The Agricultural Development Bank (ADB), has announced a total of GH¢450 million to, among other initiatives, support the government’s ‘Planting for Food and Jobs’ programme.
The fund, according to Mr. Daniel Asiedu, Managing Director of the Bank, is expected to meet the payment requirements for the agro inputs supplied to beneficiaries under the programme and also support viable agricultural initiatives in 2017.
Mr. Asiedu explained that GH¢150million is directly going to support the Planting for Food and Jobs programme with GH¢300 million serving as credit facility to support various viable projects in the agricultural value chain for the 2017 financial year.
Speaking at the recent launch of the initiative at Goaso, in the Brong Ahafo Region, Mr. Asiedu, pledged the unflinching support of the Bank in partnering the Ministry of Food and Agriculture (MoFA) to successfully implement the objectives of the policy.
“The Bank will assist the hardworking farmers participating in the programme who intend to expand their operations to transit into successful commercial farmers by providing the necessary support needed,” he said.

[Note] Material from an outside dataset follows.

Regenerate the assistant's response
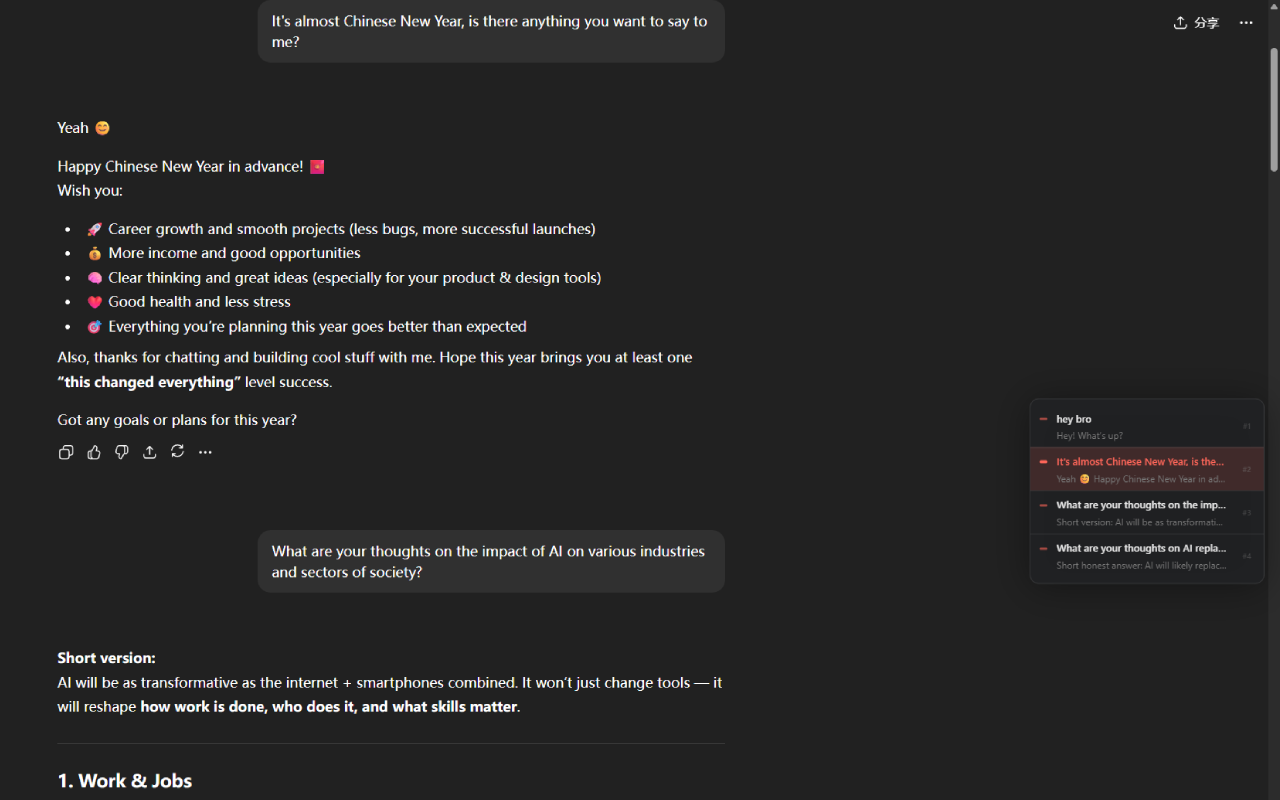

Mr Asiedu added that ADB intended to pre-finance a number of agro input suppliers selected by the MoFA under the programme. “We at ADB endorse this great initiative and would like to use this opportunity to call on other financial institutions to do likewise by allocating funds for agricultural financing,” he added.
Launched by President Nana Addo Dankwa Akufo-Addo, the programme is designed to increase agricultural production, ensure sustainable supply of food at cheaper cost and create about 750,000 direct and indirect jobs for farmers and the youth. Additionally, it is expected to increase the production of maize by 30percent, rice by 49percent, soybean by 25percent and sorghum by 28percent from the current production levels.
It also seeks to create general awareness and encourage workers in both the formal and the informal sectors and the unemployed to grow grain crops and vegetables in open spaces, including backyards in urban areas.
The Canadian Government is supporting the programme with US$125million over five years, while the World Bank has pledged US$50million to support it this year, with the Korean government pledging US$9million.
President Akufo-Addo declared that ‘Planting for Food and Jobs’ was the answer to the modernisation of agriculture, which was expected to end the migration of the youth to city centres in search of non-existent jobs. “Food is unnecessarily expensive in the country that is blessed with fertile land. Our production methods are not modern and income levels of farmers and fisher folk remain low, making the sector unattractive to the youth as a viable means of livelihood,” he said.
He stated that the government’s aim was to modernise agriculture, improve production efficiency, achieve food security and increase profitability for farmers in a bid to significantly raise agricultural productivity. “We need to pursue value-addition strategy, aimed at rapidly ramping up agro-processing and developing new and stable markets for our products,” he stated.
Outlining the focus of the programme, the Minister of MoFA, Dr Owusu Afriyie Akoto, stated that this year’s campaign would focus on a selected target group of up to 200,000 farmers in all the 216 districts of the country, with the number increasing steadily to reach at least half of the farming population of five million by 2020.
According to the Minister, the implementation of the programme was anchored on five pillars — the provision of improved seeds, the supply of fertilisers, the provision of dedicated extension services, marketing arrangements to ensure zero post-harvest losses and an electronic platform to capture and monitor the activities of participating farmers.
Dr Akoto said 1,200 unemployed graduates from the five (5) colleges of agriculture had been recruited and trained, while the government had resolved to construct 1,000-metric tonne warehouses in each of the 216 districts to provide handling and storage space for the expected surpluses which were anticipated under the programme.